Activité cérébrale pendant la course : théorie de la fatigue centrale et expérience du runner's high

Introduction

Chaque coureur ayant terminé un marathon a vécu ce moment : le corps crie « arrête-toi », mais le cerveau (ou une volonté plus profonde) vous fait continuer. Il y a aussi cet autre moment : tout est parfait, les jambes sont légères, l’humeur est joyeuse, on en oublie presque que l’on court — c’est le tant convoité « runner’s high » (euphorie du coureur).

Ces deux expériences extrêmes pointent vers un même fait : le cerveau est l’organe le plus important pendant la course. Les recherches en physiologie de l’exercice révèlent que la fatigue et l’euphorie sont toutes deux le produit d’une activité neuronale complexe du cerveau, et non de simples problèmes musculaires.
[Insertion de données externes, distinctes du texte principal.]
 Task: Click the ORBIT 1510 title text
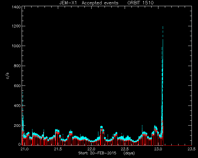tap(140, 3)
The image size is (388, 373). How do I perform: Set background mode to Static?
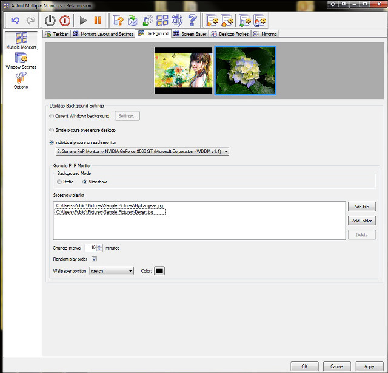pos(59,182)
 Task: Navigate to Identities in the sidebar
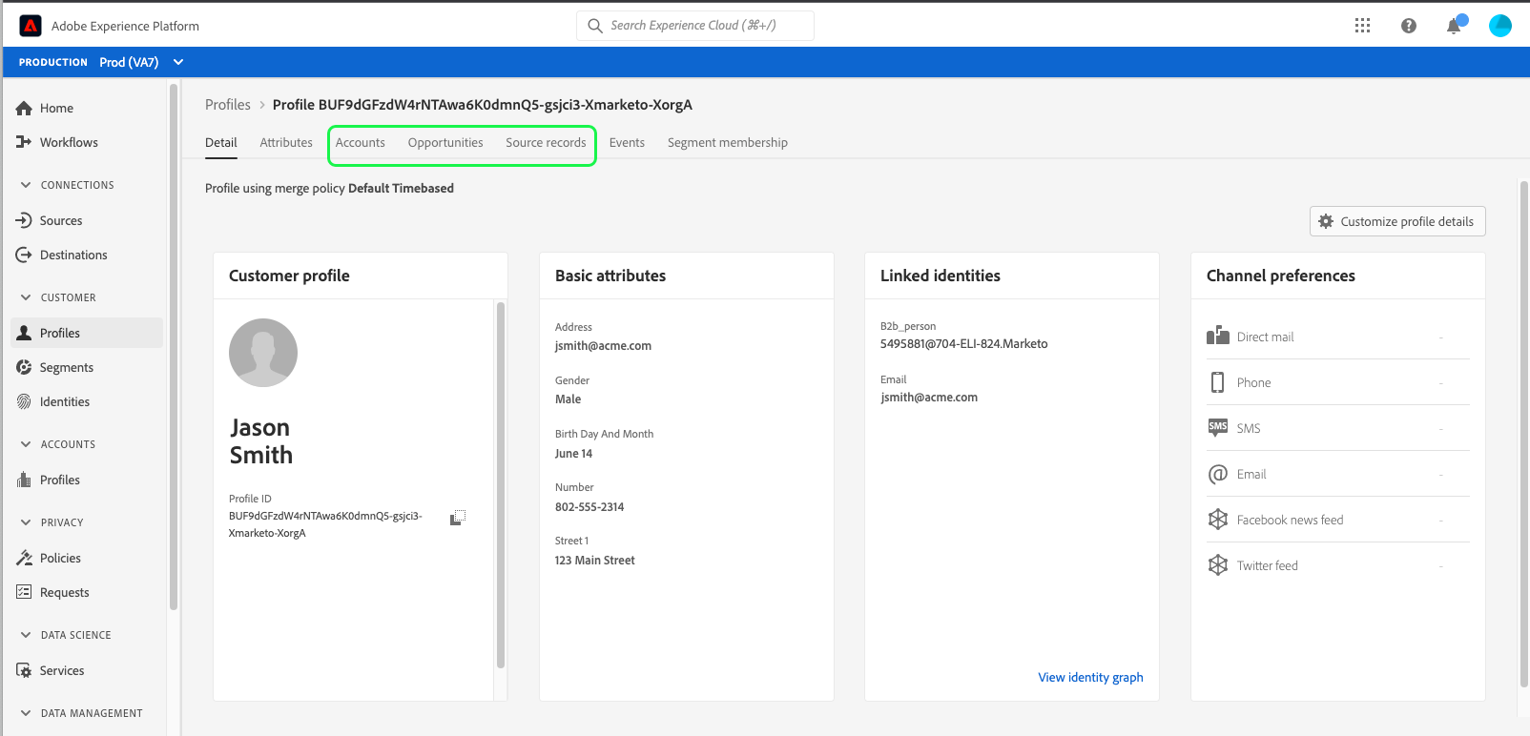65,401
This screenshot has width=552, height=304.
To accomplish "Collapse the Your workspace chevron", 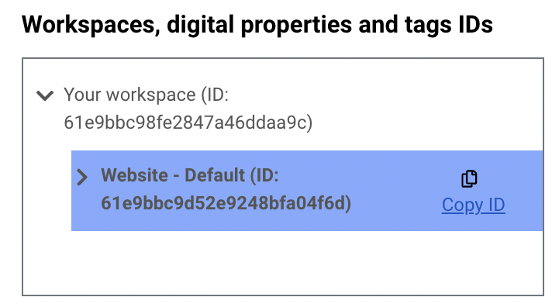I will click(x=45, y=95).
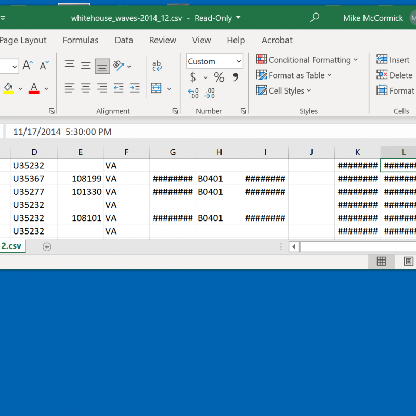This screenshot has height=416, width=416.
Task: Click the Merge & Center icon
Action: pyautogui.click(x=157, y=88)
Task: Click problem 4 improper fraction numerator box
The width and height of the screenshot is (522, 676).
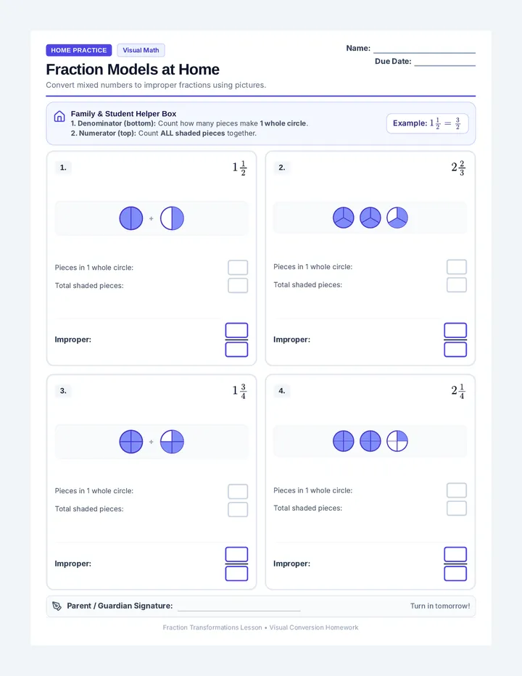Action: click(455, 554)
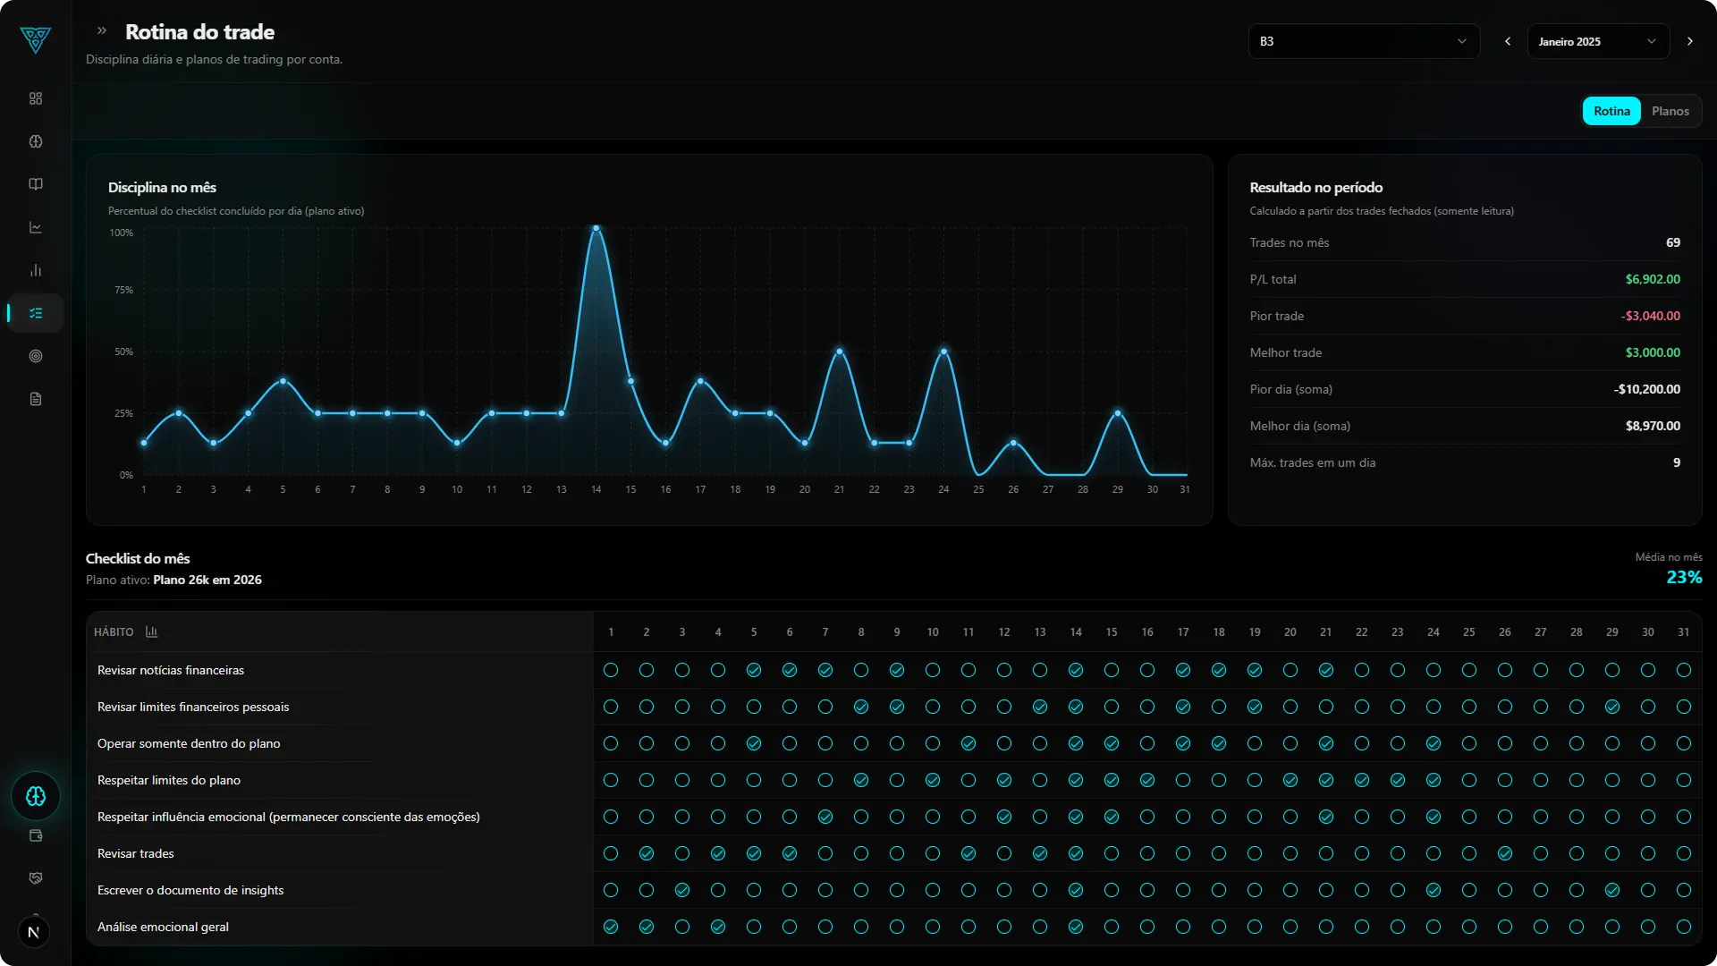Go to previous month arrow

pos(1508,41)
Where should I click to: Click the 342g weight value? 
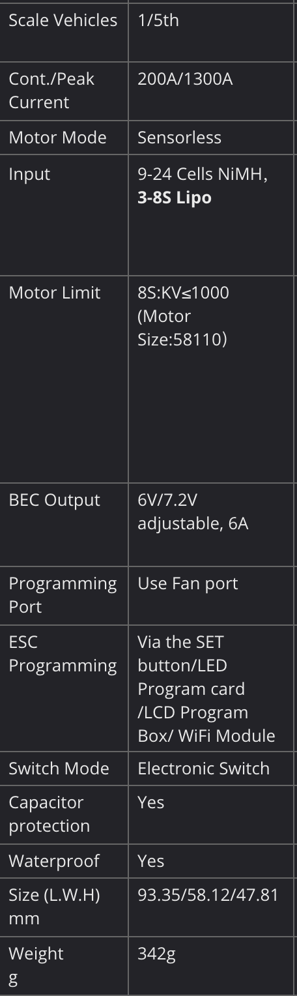click(157, 954)
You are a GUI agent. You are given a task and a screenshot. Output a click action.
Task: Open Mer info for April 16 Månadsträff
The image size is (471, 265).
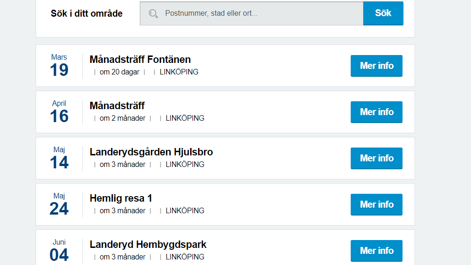[376, 112]
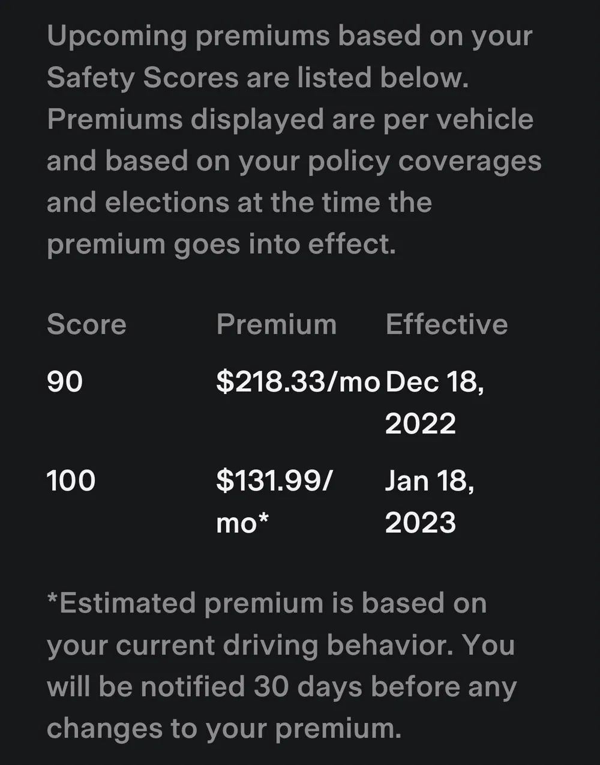Tap 'Premiums displayed are per vehicle' line

pyautogui.click(x=290, y=119)
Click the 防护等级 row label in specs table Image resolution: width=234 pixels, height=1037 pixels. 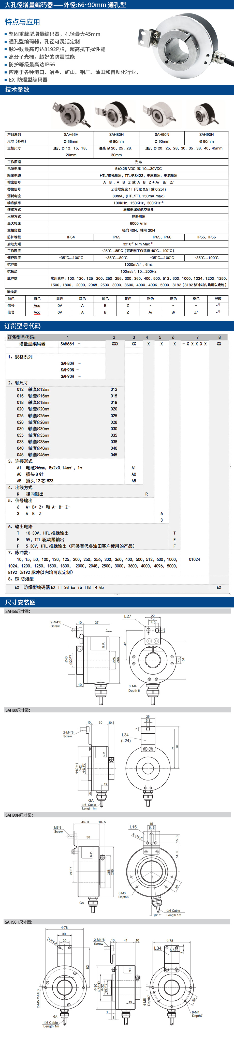click(x=14, y=237)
Théorie de la fatigue centrale

Les limites du modèle traditionnel de « fatigue périphérique »

La physiologie de l’exercice traditionnelle considère que la fatigue provient de la périphérie : épuisement du glycogène musculaire, accumulation d’acide lactique, épuisement de l’ATP… Cependant, ce modèle ne peut expliquer un phénomène : un coureur « épuisé » et incapable de continuer peut souvent sprinter immédiatement si on lui montre la ligne d’arrivée. Si les muscles étaient réellement épuisés, cela serait impossible.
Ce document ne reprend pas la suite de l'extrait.